Herein, to examine the effects of IVIG, we analyzed data from patients with sepsis admitted to intensive care units (ICUs) in Japanese acute care hospitals. We hypothesized that IVIG could reduce mortality and suppress the development of PICS in survivors. Using propensity score, we investigated the effect of IVIG on mortality as the primary outcome. We also evaluated other outcomes including PICS-related biomarkers (17, 18). Sepsis with low immunoglobulin G (IgG) levels has been reported to have higher mortality rates (19, 20), and immunoglobulin supplementation through IVIG might be more effective in such patients, therefore, we conducted subgroup analyses focusing on patients with suspected low IgG levels.
Materials and methods
Data source
The administrative claims database of inpatients and laboratory test results in Japan, supplied by Medical Data Vision Co., Ltd. (Tokyo, Japan), was used in this retrospective cohort study. Approximately 190,000 episodes of ICU admissions in Japanese acute care hospitals between April 2008 and September 2021 are included in our database. Administrative data were consistent with the Diagnosis Procedure Combination (DPC) payment system (21).

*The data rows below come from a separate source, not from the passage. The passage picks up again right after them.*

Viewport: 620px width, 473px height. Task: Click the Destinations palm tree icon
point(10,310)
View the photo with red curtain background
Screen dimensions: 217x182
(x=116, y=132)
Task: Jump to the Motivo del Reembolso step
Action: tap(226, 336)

The Ethics Committee of Hitachi General Hospital gave its approval for this study, which was performed in compliance with the Declaration of Helsinki (2020-131). Since it used anonymized data and had a retrospective design, informed consent was not required.
Study population
We identified adult (≥18 years) patients who were diagnosed with sepsis and were in the ICU on the day of hospitalization and the following day between April 2008 and September 2021. Patients who developed sepsis during hospitalization (hospital-acquired sepsis) were not included, but patients transferred to the ICU after developing sepsis in another hospital were included. The diagnostic codes of sepsis and the source of infection were based on a previous study using the DPC database (22).
We conducted a landmark analysis to account for an immortal time bias, using the time point of the third day of hospitalization (referred to as “day 2” because the first day of hospitalization was defined as day 0 in the present study). The following patients were excluded from the analysis: (1) pregnant women, (2) patients who were discharged on day 0, 1, or 2, and (3) patients who died by day 2. If a patient was hospitalized more than once, only the first episode was included in the analysis.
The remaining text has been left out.